Objective> Can you recast the part of the material that opens with the line containing "Collapse the left" and closes with the line containing "point(834,25)", both included, as a Markdown table with the columns Row and Line, numbering each line and leaving out blank lines?

The input>
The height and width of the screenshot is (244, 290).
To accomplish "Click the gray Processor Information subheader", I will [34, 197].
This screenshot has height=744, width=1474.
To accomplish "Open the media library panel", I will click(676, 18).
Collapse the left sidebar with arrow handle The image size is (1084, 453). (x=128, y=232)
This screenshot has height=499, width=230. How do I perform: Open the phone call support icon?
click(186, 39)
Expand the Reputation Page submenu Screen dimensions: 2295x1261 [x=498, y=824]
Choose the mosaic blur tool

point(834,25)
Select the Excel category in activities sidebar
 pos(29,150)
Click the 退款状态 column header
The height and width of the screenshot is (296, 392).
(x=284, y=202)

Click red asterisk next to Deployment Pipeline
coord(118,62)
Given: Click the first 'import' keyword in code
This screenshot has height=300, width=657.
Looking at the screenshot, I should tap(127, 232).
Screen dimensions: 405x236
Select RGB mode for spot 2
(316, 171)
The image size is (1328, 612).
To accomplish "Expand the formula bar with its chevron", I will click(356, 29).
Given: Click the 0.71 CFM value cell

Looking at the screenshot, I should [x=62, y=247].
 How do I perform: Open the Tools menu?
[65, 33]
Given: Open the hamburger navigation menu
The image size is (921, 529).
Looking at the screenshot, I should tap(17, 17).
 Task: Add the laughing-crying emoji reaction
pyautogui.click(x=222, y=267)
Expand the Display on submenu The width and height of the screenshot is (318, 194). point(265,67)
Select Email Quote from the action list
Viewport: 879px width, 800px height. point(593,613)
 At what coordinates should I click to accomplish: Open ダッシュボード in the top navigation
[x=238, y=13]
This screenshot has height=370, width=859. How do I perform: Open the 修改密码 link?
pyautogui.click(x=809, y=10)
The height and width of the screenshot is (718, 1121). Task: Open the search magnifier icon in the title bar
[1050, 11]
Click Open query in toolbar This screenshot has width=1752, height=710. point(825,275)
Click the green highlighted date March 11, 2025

Finished answer>
| Row | Line |
|---|---|
| 1 | Collapse the left sidebar with arrow handle The image size is (1084, 453). (x=128, y=232) |
| 2 | This screenshot has height=499, width=230. How do I perform: Open the phone call support icon? |
| 3 | click(186, 39) |
| 4 | Expand the Reputation Page submenu Screen dimensions: 2295x1261 [x=498, y=824] |
| 5 | Choose the mosaic blur tool |
| 6 | point(834,25) |